An incident is an unfortunate or unanticipated event causing an injury or an event that created a potential for injury or damages.

Claims are classified into two basic categories: formal and informal. A formal claim is when you either receive a letter from a claimant or attorney or are served a legal document. A request for medical records by your patient or an attorney should be considered a formal claim unless the request is unrelated to the care you provided.

An informal claim typically is just a verbal threat, the most common being a threat of litigation or a request to waive fees or service billings.

Types of incidents that lead to claims and should be reported:

  • Deceased patient
  • Birth injuries
  • Reduced life expectancy
  • Severe disfigurement
  • Loss of an extremity
  • Injury to or impairment of any of the five senses
  • Verbal or written threats
  • Harassment by a patient’s family

Additional examples of what you should report to the claims department:

  • Demand for money
  • Verbal or written threat of legal action
  • Formal paper naming you as a defendant or witness
  • Attorney notice of intent to sue or a 90-day notice of intent
  • Request for arbitration
  • Request for a deposition or interview, or receipt of a subpoena, summons, or complaint

What should you do (or don’t do) after a claim or incident has been reported?

Do not discuss the case with anyone except your claims manager or an attorney retained to represent you, protected peer-review attendees, or your spouse. Discussing the case increases the possibility of others being subpoenaed and/or conflicting information being circulated.

Never alter a medical record after a claim has been made. This includes making additions, corrections, or deletions.

Do not include any claims correspondence in the patient’s medical record.

Maintain copies of all claims correspondence in a secure location.

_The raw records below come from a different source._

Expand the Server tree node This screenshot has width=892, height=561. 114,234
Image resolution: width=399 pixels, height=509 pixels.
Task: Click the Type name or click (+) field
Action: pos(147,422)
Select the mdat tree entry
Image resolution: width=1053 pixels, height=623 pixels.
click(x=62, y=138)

Here is one final note of caution. We are seeing a number of doctors being asked by plaintiff attorneys to “help” with understanding the medicine involved in lawsuits filed against another doctor or doctors by patients for whom you might also have provided care. You might be told that such interviews are “just for background” and that you are not the target of the lawsuit(s). Thus, you might let your guard down and not reach out to your insurer to request a lawyer to protect you in these often-tricky interviews that can lead to you being sued in the same case as well.